The Borrie’s Dairy Farm, owned by the dedicated and innovative duo Michelle and Rogan Borrie, is one of the three dairy farms they manage in the Lower Waitaki Plains. Their operation features an expansive milking operation with approximately 2,500 cows during winter. Recognizing the need for change and the impact of weather on their farming practices, they decided to undertake an ambitious project – the construction of a new feed pad on their 500-cow dairy farm.
Identifying a Need
“Obviously things move forward and for environmental reasons we decided to put a feed pad on this 500-cow dairy farm,” Michelle noted, emphasizing their commitment to both animal welfare and environmental sustainability. Their decision was precipitated by challenging winters characterized by heavy rainfall that turned the farm into a muddy mess, causing difficulty in managing cows and pasture. In pursuit of a more effective and efficient system, the couple toured several farms to study existing feed pad designs.
Designing the Feed Pad
From their explorative tours, the Borries identified features they liked and aspects they wished to avoid in their own design. “We saw ones we liked, but a lot of them had woodchips where we think woodchips are getting harder to get and dearer,” said Rogan, explaining their decision to opt for a rubber matting option instead. The rubber matting had a higher upfront cost but promised longevity and cost-effectiveness in the long run.
The Role of NumatAGRI
Their project was taken on by NumatAGRI’s construction division. “After talking to them, they were very keen to come on board and were very enthusiastic and wanted to come and build it for us. So, we thought, well, why not? And we’re very happy with the results,” Michelle added. NumatAGRI’s willingness to participate and dedication to the project was a driving force behind the successful implementation of the feed pad.
Using the Feed Pad
The newly constructed feed pad has been a game-changer. Cows are fed 3 to 4 kilograms of maize and grass silage on the feed pad and then guided to the milking shed. Rogan valued simplicity in the design to avoid potential breakdowns. “There’s a scraper for the tractor and motorbike and a wheel pusher to push the silage in. The sharemilker’s got a silage wagon to feed the silage out. So, there’s no mixer wagons. There’s nothing really to break down,” Rogan explained. They plan to keep the cows on the feed pad 24/7 during winter, feeding them maize and grass silage.

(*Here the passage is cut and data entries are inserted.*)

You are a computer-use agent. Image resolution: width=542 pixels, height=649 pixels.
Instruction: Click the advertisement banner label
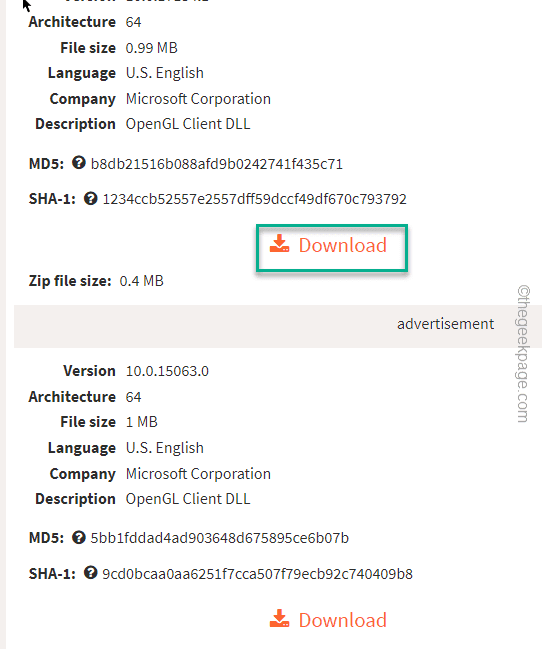pyautogui.click(x=446, y=324)
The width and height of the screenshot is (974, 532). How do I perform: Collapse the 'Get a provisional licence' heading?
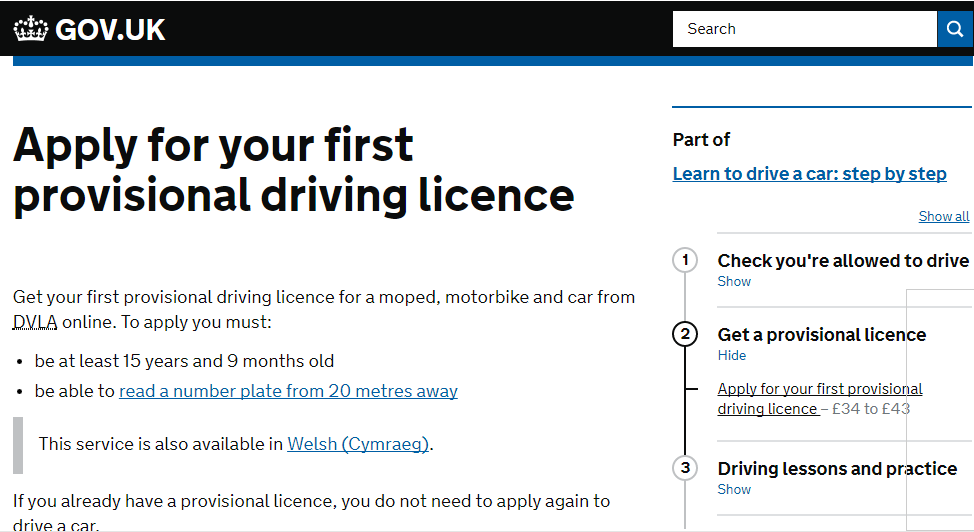point(821,335)
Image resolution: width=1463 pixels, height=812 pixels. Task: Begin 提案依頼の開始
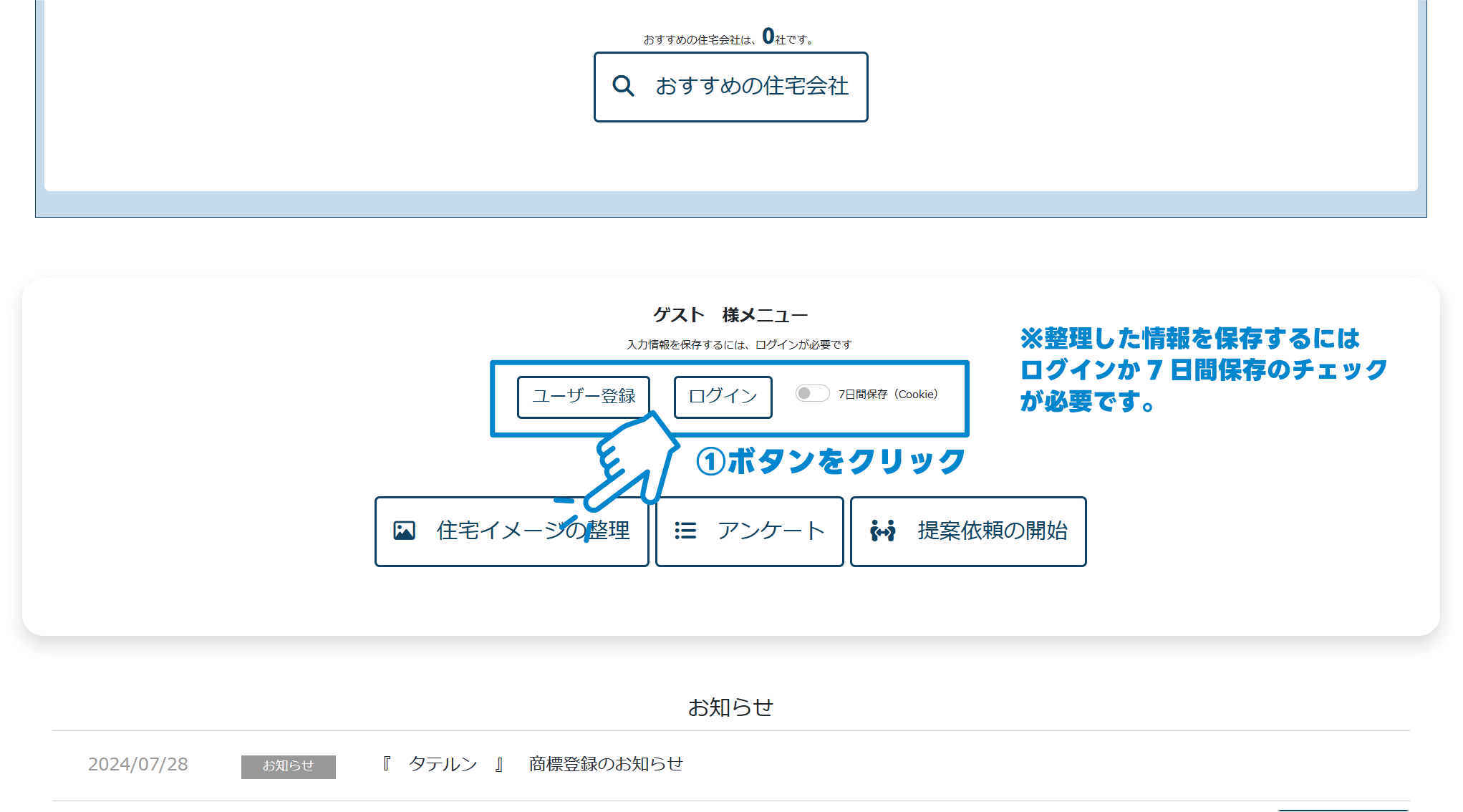point(968,531)
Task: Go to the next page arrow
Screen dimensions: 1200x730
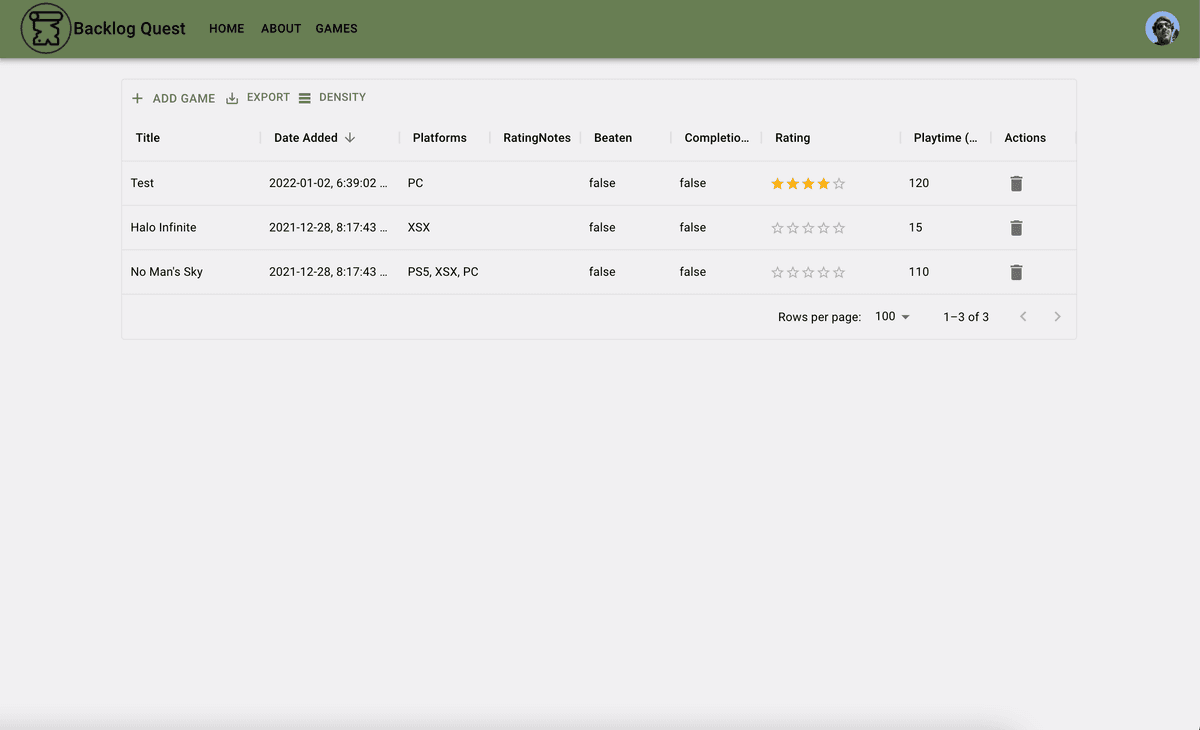Action: pyautogui.click(x=1057, y=317)
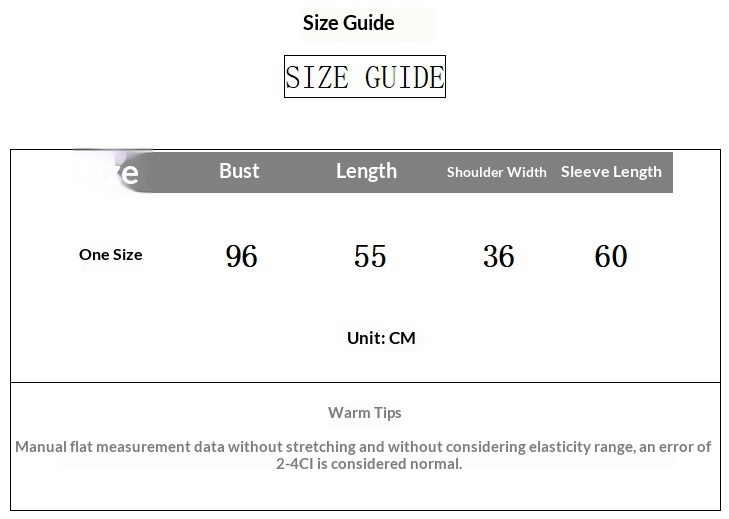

Reflection and Future Plans
Michelle appreciated the smooth working relationship they had with NumatAGRI, as the project execution was seamless with no unexpected hurdles. “I’ve worked with a lot of building agencies and stuff with lots of things happening on farm constantly. With Numat, this was just very smooth,” she commented. The couple is waiting to evaluate the full effectiveness of the feed pad design through a complete winter cycle. If it proves successful, they plan to replicate the design on their other two dairy farms, accommodating 600 and 1,100 cows respectively.